Christopher Pieczonka: That's a good question. I think it's not going to be this year. I think with where we are with things, we're heading in the right direction, we're fully enrolled, we're getting follow up. I have some of my own patients who are now beyond a year and they say, "What happens next?" And I say, "I don't know. You're blazing the trail." So once we get to that... Because they're really looking at the durability of response post active treatment. So not everybody is at a year yet and then the events will be collected if there's high-grade recurrence or... So there is not a mechanism within the protocol if you had high-grade recurrence to be re-dosed, but we're going to get there pretty quickly. Essentially the study is being done to look at a variety of key secondary endpoints, which would include the complete response rate at three months.

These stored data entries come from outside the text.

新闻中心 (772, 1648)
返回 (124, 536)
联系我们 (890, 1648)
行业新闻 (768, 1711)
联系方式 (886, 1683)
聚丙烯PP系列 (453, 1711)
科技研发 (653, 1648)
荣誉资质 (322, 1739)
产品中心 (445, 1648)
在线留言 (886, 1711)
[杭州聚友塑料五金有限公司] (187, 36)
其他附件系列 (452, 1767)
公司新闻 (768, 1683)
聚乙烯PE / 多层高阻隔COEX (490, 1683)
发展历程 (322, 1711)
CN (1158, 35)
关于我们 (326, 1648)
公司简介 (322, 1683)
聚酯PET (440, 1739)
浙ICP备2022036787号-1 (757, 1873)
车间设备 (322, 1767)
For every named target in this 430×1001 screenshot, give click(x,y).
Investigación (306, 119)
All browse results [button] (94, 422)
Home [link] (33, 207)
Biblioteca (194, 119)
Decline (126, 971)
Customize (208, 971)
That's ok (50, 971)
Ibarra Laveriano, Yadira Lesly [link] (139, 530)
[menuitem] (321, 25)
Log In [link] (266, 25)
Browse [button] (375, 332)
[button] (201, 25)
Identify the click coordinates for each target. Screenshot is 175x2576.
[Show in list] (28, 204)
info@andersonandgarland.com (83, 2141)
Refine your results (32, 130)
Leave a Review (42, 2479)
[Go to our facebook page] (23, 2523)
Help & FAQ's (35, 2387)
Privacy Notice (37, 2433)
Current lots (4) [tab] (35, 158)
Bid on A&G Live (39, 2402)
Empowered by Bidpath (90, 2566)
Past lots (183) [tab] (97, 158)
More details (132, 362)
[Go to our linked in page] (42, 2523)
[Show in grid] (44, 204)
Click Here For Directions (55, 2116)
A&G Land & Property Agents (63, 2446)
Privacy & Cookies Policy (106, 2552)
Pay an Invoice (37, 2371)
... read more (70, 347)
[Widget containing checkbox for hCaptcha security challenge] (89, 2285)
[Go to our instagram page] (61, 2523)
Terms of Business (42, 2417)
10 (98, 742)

They're looking at duration of response, but the primary endpoint is the complete response. And like I said, I think we'll get there pretty quickly.
Sam Chang: Well, thank you so much for spending some time with us, Chris. We look forward to actually seeing the readout on MoonRISe-2 and seeing again if we have another additional actually paradigm-shifting type of treatment to go from our TURs to ablative therapy, which would really kind of accelerate other options for our patients.
Christopher Pieczonka: And the one thing I'd also say is this is part of a platform. So this is the MoonRISe-2 protocol. And these patients who are coming into this protocol, their FGFR status is known, but it's an all-comer study. So there is a MoonRISe-1, there's a MoonRISe-3, they're looking at different aspects. So the point on this is Johnson & Johnson is continuing to evolve and spending an immense amount of resources to try and help our patients.
Sam Chang: Great. Thanks again, Chris. We appreciate it very much.
Christopher Pieczonka: Thanks, Sam, so much.